▸ Document segment:
========================================
Jay has a passion for all things patent and often claims that he knows more about ex-US patent practice than he does about US practice. Personally, I suspect that he has a prodigious depth of patent knowledge in most patent jurisdictions.
The presentation began with a brief resume of all the speakers by Jay. Delivered with enthusiasm and clarity, the introduction reflected his experience as a lecturer and mentor.
I was the first speaker. We only had 15 minutes to deliver relevant content on a topic which is both wide ranging and substantial. Given that I chose the topic, I am allowed to criticise without fear of reprisal. My criticism of the topic is that it was too demanding from the perspective of content. Also, it didn't allow for sufficient interplay between the panel members. So it was four respective presentations, instead of a discussion. That said, we managed to stay on topic. Certainly, anyone listening would have benefitted from the
I started with a presentation that covered conforming amendments, modified examination, the innovation patent and some distinguishing features of our patent system when compared with that of the United
States. I spent some time on the innovation patent system. It's an excellent tool for early, tailored enforcement and is the main distinguishing feature of Australian patent practice, in my opinion.
========================================
▸ Data entries:
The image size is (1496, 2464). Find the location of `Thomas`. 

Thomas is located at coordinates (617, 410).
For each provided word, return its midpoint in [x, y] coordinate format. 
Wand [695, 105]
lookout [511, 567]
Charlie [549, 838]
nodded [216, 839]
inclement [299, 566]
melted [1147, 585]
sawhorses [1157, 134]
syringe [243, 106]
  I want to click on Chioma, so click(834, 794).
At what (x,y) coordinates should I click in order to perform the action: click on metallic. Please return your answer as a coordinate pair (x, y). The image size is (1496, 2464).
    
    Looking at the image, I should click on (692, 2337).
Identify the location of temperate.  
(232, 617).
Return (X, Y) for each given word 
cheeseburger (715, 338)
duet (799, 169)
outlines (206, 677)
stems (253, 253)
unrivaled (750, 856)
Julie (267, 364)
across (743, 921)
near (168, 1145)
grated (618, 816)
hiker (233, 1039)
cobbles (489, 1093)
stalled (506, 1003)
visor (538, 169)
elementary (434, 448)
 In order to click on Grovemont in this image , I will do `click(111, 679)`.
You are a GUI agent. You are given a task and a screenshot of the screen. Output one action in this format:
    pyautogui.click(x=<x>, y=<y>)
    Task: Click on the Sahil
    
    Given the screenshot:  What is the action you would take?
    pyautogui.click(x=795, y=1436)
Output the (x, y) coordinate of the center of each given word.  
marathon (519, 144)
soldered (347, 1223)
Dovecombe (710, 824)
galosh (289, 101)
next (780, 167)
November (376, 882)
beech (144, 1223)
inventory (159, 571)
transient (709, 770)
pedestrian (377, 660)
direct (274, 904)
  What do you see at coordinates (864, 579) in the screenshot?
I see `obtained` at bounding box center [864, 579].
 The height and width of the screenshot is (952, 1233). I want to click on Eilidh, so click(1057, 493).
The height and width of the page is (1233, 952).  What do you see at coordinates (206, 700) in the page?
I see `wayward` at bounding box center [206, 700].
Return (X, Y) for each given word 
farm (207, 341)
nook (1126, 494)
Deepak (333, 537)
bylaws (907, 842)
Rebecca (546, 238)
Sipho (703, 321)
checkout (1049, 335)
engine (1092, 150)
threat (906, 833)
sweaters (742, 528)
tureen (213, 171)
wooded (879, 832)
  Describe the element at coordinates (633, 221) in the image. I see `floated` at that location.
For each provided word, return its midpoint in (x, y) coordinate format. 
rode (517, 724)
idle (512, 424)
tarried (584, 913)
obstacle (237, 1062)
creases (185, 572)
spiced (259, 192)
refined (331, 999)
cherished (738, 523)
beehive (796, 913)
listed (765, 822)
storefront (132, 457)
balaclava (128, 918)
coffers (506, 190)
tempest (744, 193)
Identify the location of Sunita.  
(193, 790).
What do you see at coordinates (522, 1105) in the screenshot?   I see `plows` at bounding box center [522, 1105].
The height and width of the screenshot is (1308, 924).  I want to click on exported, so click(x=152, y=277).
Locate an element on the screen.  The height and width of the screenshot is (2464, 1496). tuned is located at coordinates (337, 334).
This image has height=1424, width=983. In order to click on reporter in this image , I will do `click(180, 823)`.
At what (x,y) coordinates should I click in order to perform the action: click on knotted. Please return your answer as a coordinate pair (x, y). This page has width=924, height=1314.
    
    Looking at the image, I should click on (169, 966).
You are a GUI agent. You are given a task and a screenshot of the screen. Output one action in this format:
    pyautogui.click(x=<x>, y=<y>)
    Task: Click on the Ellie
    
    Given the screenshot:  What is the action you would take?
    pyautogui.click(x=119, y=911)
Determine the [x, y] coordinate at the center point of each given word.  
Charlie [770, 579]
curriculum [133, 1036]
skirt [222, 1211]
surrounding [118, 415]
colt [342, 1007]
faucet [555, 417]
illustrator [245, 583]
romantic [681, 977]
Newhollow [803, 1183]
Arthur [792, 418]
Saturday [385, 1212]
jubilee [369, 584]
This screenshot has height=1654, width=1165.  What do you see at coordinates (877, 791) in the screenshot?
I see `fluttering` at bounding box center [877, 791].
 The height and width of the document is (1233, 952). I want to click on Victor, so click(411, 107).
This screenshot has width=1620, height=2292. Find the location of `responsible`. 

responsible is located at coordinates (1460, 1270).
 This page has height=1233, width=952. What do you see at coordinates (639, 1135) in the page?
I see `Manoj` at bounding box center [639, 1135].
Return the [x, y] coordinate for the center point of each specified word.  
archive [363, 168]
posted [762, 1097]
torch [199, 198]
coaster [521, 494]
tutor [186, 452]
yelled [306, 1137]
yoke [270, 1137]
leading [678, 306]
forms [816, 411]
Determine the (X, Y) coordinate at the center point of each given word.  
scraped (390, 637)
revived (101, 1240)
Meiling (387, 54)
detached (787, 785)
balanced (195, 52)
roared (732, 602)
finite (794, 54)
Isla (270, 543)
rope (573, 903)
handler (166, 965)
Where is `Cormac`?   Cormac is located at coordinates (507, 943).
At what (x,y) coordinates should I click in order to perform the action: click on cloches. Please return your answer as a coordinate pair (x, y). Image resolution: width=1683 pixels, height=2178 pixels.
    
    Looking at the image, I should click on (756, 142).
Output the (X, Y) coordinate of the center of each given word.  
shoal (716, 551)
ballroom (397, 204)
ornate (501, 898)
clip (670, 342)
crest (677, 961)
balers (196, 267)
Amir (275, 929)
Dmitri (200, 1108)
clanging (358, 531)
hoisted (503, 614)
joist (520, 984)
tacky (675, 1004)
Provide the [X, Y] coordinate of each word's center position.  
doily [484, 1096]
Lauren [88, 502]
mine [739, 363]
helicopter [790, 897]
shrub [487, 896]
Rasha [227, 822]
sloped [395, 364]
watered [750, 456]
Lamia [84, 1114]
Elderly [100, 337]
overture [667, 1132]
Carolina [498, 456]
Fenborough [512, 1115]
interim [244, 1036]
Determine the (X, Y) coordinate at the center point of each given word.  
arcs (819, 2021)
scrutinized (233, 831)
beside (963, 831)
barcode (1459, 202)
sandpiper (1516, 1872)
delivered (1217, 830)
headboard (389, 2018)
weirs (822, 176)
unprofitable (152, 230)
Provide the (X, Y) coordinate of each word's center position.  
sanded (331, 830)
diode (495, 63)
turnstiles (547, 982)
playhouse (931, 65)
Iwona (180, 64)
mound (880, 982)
========================================
▸ What you will do:
[A] Repeat the stretch of the patent panel account from "The presentation began" through "lecturer and mentor.", word for word.
[B] Summarize the patent panel account in two sentences.
[C] Answer these questions from the patent panel account:
(i) How many minutes did the speakers have to deliver their content?
(ii) What did Jay begin the presentation with?
(iii) What does the writer consider the main distinguishing feature of Australian patent practice?
The data entries come from a separate source, not from the patent panel account.

▸ Solution list:
[A]
The presentation began with a brief resume of all the speakers by Jay. Delivered with enthusiasm and clarity, the introduction reflected his experience as a lecturer and mentor.

[B] The writer was the first speaker in a presentation introduced by Jay and criticizes the chosen topic for being too demanding to cover in 15 minutes and for leaving too little interplay between panel members, so the session became four presentations rather than a discussion. The writer's talk covered conforming amendments, modified examination, the innovation patent and distinguishing features of the Australian patent system compared with the United States system, and it gave particular attention to the innovation patent as an excellent tool for early, tailored enforcement.

[C]
(i) 15 minutes.
(ii) A brief resume of all the speakers.
(iii) The innovation patent system.